_Instrucciones de tarea_
Reescribe como tabla Markdown, con las columnas "N.º" y "Texto", las líneas que van desde la que contiene "Click the 家庭网络连接(H): label" hasta el final de las filas, ambos extremos incluidos. Numera cada línea y omite las que estén en blanco.

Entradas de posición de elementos

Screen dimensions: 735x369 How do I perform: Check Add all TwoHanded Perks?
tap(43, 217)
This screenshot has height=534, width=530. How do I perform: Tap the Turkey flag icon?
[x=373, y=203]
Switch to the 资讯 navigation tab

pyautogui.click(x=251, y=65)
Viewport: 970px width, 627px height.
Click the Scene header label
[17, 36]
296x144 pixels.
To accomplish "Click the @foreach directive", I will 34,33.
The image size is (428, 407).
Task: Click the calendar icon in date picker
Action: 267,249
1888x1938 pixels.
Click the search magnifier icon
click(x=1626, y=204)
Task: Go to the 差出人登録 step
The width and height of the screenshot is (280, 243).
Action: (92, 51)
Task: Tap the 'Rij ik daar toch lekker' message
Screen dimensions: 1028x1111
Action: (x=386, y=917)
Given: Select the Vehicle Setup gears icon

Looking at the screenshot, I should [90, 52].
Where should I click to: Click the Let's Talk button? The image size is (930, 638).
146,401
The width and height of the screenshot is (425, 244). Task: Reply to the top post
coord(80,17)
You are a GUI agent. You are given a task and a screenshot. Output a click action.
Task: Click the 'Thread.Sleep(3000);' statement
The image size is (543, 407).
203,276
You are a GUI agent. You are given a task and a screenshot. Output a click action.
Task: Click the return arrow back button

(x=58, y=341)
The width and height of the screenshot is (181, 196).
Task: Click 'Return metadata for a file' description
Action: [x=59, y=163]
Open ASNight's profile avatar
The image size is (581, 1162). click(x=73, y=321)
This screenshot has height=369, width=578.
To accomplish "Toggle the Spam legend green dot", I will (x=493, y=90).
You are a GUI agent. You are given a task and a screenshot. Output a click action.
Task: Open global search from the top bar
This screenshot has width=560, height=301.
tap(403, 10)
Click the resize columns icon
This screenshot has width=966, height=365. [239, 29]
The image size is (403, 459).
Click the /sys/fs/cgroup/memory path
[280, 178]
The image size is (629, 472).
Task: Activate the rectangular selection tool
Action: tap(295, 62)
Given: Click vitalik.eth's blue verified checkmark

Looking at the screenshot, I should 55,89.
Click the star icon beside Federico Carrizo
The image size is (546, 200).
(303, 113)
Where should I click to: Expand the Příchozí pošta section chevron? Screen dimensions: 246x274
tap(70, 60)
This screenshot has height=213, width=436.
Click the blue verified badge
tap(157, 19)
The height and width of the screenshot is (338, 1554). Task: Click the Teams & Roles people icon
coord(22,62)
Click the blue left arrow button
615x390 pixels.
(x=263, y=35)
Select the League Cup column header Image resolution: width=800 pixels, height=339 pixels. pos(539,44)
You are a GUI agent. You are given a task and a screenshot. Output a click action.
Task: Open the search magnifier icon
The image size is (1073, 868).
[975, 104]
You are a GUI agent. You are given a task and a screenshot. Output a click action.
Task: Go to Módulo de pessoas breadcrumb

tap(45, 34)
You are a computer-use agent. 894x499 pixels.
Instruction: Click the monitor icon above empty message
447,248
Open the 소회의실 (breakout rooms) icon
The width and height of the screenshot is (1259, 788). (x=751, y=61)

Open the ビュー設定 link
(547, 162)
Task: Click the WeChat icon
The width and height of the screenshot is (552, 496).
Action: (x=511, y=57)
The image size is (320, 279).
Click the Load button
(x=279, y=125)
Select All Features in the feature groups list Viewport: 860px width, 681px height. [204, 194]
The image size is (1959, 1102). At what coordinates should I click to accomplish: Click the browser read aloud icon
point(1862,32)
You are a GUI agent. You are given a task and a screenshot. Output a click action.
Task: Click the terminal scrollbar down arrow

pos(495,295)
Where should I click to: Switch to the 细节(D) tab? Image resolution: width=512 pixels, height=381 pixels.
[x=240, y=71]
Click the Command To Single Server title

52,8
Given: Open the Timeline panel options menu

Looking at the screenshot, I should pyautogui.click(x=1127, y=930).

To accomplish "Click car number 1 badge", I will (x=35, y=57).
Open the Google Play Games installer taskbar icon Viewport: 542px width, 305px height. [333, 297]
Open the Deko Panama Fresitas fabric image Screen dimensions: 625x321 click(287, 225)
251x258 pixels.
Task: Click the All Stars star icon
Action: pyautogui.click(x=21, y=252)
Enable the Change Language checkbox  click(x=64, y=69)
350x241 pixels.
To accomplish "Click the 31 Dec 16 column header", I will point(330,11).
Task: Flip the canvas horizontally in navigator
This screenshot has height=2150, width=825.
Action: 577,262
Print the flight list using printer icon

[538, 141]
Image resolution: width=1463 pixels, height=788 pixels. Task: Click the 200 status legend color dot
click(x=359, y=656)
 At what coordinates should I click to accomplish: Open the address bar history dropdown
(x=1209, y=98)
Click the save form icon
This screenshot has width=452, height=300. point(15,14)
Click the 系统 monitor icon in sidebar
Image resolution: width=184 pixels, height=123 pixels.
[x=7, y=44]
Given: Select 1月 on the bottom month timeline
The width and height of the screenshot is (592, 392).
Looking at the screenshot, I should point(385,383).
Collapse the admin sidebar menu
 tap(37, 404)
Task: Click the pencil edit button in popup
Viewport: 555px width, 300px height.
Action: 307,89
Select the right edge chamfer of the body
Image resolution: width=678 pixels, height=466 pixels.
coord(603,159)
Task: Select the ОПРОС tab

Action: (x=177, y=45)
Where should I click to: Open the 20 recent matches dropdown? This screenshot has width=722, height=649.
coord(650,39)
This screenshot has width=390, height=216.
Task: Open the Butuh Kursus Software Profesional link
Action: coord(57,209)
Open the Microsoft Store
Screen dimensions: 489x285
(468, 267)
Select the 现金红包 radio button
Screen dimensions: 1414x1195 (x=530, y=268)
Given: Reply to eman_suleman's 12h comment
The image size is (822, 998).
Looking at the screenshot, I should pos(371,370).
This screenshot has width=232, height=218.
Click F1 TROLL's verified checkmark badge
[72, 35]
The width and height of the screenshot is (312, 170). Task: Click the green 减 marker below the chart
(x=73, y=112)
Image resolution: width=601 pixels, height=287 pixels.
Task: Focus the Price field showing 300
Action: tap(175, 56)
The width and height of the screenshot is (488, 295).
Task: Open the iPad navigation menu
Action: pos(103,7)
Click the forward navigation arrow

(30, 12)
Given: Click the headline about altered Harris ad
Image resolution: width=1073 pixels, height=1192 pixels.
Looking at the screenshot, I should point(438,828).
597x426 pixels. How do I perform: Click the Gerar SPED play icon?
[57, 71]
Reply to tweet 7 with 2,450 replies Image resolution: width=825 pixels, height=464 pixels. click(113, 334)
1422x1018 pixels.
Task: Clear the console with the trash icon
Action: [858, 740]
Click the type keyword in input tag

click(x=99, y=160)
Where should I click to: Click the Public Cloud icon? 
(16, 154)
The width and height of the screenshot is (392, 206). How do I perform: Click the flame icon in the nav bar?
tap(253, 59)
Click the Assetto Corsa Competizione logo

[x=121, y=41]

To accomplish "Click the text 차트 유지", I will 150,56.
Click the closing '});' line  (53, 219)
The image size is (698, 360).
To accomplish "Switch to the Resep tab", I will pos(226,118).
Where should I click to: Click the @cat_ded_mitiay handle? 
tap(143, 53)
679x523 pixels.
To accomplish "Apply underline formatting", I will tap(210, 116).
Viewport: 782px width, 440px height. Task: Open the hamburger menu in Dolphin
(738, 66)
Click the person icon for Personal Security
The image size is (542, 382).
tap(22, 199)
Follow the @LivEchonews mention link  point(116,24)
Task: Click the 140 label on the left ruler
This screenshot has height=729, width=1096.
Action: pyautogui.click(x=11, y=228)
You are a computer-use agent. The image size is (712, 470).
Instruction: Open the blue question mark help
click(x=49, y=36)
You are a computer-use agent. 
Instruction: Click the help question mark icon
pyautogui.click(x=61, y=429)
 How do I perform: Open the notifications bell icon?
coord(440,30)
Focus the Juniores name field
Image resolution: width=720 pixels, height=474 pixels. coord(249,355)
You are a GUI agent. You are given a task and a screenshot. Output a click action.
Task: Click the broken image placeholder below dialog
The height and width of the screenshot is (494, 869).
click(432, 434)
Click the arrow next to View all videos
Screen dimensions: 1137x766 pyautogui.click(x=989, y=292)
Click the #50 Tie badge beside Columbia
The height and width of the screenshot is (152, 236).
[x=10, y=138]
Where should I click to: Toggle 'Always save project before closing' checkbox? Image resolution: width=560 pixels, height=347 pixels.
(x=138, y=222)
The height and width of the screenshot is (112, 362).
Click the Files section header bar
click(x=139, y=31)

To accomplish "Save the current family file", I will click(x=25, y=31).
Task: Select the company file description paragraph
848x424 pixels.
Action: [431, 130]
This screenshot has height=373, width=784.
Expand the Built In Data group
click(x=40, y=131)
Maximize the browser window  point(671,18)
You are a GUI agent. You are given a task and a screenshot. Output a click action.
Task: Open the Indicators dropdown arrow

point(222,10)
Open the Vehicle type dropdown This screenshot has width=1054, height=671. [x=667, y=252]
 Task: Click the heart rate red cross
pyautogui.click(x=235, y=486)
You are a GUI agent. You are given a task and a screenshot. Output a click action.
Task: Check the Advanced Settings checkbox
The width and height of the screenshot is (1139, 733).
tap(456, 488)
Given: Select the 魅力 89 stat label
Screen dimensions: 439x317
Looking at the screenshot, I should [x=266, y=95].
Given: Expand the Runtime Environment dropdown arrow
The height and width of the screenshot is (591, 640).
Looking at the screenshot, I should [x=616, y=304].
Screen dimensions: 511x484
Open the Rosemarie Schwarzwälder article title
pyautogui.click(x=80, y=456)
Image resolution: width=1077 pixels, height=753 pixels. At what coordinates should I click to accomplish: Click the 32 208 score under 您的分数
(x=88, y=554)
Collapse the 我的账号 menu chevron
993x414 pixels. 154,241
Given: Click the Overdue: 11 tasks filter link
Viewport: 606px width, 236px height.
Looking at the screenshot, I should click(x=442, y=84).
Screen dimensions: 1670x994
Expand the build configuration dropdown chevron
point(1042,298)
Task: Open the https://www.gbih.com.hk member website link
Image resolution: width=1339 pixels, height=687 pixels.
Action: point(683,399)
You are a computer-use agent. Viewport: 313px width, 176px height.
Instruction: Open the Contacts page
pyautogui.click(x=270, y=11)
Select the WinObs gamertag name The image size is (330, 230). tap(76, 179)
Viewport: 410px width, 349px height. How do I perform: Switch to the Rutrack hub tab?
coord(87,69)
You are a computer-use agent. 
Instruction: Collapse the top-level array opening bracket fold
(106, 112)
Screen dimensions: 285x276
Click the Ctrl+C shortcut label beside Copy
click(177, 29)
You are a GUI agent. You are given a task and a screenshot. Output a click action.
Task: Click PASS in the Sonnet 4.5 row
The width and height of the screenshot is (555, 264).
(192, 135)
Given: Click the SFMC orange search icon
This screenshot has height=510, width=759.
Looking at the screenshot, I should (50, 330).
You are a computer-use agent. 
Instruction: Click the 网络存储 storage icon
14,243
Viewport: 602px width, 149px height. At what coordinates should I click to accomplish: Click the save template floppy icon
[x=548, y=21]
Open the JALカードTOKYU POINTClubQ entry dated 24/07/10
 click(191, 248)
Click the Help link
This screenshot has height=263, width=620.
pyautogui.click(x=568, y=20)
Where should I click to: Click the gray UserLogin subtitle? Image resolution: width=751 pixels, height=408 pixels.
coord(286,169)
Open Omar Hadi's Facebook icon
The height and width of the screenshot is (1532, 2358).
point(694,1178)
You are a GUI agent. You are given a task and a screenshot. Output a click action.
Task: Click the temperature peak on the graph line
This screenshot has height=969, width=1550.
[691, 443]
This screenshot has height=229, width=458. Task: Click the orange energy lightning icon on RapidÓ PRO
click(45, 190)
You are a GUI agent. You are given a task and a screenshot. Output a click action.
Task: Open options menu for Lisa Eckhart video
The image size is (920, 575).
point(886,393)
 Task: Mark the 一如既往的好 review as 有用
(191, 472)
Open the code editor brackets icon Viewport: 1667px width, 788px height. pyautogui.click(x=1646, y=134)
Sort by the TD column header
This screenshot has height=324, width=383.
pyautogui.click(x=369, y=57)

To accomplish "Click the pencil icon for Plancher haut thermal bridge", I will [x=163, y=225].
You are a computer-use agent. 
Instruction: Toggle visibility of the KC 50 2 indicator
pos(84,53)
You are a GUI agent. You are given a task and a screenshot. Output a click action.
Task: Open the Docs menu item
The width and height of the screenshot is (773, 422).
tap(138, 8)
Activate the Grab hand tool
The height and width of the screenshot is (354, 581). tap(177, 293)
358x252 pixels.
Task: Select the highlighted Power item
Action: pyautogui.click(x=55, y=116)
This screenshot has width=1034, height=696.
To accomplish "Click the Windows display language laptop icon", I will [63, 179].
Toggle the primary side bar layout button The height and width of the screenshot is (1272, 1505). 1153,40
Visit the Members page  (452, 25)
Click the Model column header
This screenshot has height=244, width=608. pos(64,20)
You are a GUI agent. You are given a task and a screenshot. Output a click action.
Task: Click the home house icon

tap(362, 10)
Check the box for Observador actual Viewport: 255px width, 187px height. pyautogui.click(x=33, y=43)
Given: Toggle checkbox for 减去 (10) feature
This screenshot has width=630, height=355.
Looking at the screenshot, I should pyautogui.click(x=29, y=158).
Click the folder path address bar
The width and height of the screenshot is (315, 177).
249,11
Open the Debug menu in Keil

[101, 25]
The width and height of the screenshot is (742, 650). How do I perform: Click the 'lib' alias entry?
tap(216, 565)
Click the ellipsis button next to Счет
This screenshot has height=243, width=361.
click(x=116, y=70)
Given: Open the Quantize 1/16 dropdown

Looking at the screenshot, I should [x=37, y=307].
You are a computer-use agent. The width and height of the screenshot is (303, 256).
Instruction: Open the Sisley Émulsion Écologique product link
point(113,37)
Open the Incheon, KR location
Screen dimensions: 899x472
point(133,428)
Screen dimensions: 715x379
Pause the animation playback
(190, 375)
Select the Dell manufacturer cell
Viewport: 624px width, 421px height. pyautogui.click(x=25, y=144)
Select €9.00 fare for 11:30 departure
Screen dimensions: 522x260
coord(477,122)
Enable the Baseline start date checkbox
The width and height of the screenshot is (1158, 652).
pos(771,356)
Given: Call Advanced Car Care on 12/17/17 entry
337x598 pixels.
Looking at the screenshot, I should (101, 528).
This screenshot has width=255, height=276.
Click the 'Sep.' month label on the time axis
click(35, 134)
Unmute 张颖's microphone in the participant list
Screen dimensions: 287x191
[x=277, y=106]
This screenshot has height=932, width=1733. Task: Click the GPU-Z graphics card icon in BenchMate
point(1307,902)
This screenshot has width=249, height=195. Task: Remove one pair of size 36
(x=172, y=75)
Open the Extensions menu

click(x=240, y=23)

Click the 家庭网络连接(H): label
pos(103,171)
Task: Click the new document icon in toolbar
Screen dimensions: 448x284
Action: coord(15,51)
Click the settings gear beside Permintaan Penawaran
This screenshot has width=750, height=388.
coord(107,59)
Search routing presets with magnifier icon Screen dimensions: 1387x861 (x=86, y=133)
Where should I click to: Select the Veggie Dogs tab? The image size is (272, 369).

_Tarea resuelta_
| N.º | Texto |
|---|---|
| 1 | Click the 家庭网络连接(H): label |
| 2 | pos(103,171) |
| 3 | Task: Click the new document icon in toolbar |
| 4 | Screen dimensions: 448x284 |
| 5 | Action: coord(15,51) |
| 6 | Click the settings gear beside Permintaan Penawaran |
| 7 | This screenshot has width=750, height=388. |
| 8 | coord(107,59) |
| 9 | Search routing presets with magnifier icon Screen dimensions: 1387x861 (x=86, y=133) |
| 10 | Where should I click to: Select the Veggie Dogs tab? The image size is (272, 369). |